Ruptured Gas Line Ignites North Carolina Fire

June 20, 2006
The flames were so high and so hot that they jumped into a neighboring apartment

It took firefighters about an hour to get a massive fire that sprang from the ground under control early Monday.

The flames were so high and so hot that they jumped into a neighboring apartment building off Monroe Road, destroying six homes.

"You're looking at a fire that's being fed by a gas line that's as hot or even more dangerous than gasoline," said Capt. Rob Brisley of the Charlotte Fire Department.
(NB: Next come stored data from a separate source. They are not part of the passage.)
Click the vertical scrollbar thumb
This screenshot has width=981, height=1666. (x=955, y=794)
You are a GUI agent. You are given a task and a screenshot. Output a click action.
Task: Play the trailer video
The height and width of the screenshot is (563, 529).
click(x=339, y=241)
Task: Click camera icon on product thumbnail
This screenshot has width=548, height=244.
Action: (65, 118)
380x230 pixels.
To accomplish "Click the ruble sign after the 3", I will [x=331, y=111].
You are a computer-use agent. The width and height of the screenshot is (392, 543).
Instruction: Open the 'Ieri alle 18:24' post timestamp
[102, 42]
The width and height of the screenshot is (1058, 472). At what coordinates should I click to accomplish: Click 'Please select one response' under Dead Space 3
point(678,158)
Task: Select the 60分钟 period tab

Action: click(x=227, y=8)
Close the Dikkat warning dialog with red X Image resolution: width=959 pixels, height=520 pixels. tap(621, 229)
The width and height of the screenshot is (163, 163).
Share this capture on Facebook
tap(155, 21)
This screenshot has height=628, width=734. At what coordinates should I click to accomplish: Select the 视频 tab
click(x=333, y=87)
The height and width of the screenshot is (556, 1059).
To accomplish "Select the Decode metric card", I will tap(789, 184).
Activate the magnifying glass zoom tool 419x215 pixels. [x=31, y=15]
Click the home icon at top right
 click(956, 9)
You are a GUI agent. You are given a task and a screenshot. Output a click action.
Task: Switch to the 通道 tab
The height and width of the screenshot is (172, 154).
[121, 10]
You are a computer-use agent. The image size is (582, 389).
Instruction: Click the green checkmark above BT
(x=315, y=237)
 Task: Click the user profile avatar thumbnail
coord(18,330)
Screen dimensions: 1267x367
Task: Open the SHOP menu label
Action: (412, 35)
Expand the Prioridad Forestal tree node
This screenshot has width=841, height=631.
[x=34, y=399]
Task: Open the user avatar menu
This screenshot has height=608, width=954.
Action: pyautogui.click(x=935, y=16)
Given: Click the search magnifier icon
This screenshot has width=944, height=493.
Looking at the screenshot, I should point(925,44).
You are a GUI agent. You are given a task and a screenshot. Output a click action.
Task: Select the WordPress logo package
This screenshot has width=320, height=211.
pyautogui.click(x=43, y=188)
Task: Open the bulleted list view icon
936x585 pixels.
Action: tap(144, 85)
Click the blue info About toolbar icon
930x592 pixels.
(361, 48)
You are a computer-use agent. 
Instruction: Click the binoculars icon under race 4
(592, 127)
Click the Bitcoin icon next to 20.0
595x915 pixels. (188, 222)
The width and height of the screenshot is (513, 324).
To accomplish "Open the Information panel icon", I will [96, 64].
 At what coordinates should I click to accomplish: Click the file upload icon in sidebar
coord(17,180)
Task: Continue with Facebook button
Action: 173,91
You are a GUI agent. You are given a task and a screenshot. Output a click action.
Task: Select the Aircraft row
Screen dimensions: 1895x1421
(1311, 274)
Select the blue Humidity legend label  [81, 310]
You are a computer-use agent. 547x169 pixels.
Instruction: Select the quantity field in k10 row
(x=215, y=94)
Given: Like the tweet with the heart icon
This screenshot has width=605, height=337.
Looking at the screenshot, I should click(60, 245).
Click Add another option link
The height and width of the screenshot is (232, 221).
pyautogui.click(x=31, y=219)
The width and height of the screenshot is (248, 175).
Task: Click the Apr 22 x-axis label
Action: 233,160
The blaze started after a crew working with a back hoe hit a gas line, which caught fire. The fire spread to nearby trees and the Runway Bay Apartments. Firefighters had to get the gas line turned off while continuously hosing down the apartments to try to keep them from burning to the ground.

Resident Aimee Schell watched the flames tear through her apartment.

"Everything I had was in there," she said. "I just made the move here a month ago. Everything was in there."

Tenants of 12 units were displaced by the fire. In addition to the six apartments that were destroyed, six others were damaged.

For hundreds of others living in the apartment community, the blaze came much too close to home.

"(I) saw the fire on the third floor, and I got everyone and got outside," said resident Roderick Ward.

After the fire was doused, firefighters and representatives from several utility companies took a closer look at the scene and determined the back hoe split an electrical line that sparked the fire and the gas line fueled the flames.

Fortunately, no one was injured in the fire.